CMS is linking payment to measurable outcomes, strengthening risk adjustment/benchmarking for complex populations, and spotlighting prevention and low‑value care reduction. Success will require: (1) precise diagnosis capture and clinical data integration; (2) member engagement that moves clinical endpoints; (3) interoperable, transparent outcomes reporting; and (4) operational readiness for utilization management guardrails like WISeR.
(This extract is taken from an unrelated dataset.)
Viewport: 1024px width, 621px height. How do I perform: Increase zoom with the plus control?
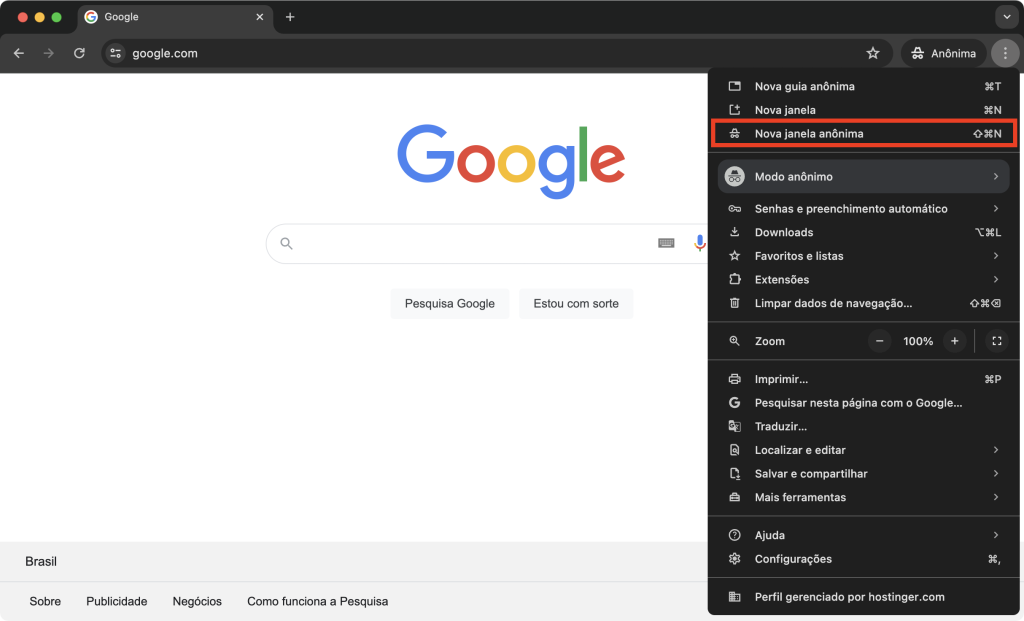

  • Map measures to money. For each model, list the metrics that drive payment and where risk adjustment is applied; align documentation and measure logic accordingly (e.g., ACCESS track‑specific endpoints).
  • Tighten diagnosis capture. Focus on CKM, MSK pain, and behavioral health categories. Ensure persistence, specificity, and clinical corroboration match outcome targets.
  • Stand up outcomes dashboards. Build track‑level views (baseline → target → current), stratified by risk, and validate against model definitions. Be sure to incorporate social determinants of health (SDOH) as part of stratification, since it is a major cost and outcome driver.
  • Track referral patterns and outcomes, and pay attention to closure of the referral loop, including for those intended to address SDOH.
  • Prepare a WISeR playbook. If operating in the six pilot states, codify medical‑necessity checklists and pre‑service documentation for the 17 service categories to minimize denials and rework.
  • Check data infrastructure and status of interoperability initiatives. Confirm HIE connections, EHR data fields, and device/RPM feeds support ACCESS reconciliation and public reporting.

Conclusion

The mandate is clear with these new CMMI models: capture diagnoses accurately, standardize interoperable data flows, and engage patients in ways that move condition‑specific endpoints. Organizations that operationalize this now by building track‑level dashboards, tightening documentation, and preparing for WISeR guardrails will outperform as ACCESS, LEAD, and MAHA ELEVATE mature. In short, the winners will code and document completely and accurately, prove what improved, and make prevention and coordinated care pay.

Reach out to the experts at Centauri for a deeper understanding of these models, their impacts, and how Centauri can support your end-to-end strategy, with a sharp focus on risk adjustment integrity and true interoperability.

 

Dawn Carter, BSBA, MHA, CPC, CRC, CPMA, CDEO, CPCO, AAPC Fellow
Sr. Director, Health Policy and Regulatory Affairs
Centauri Health Solutions, Inc.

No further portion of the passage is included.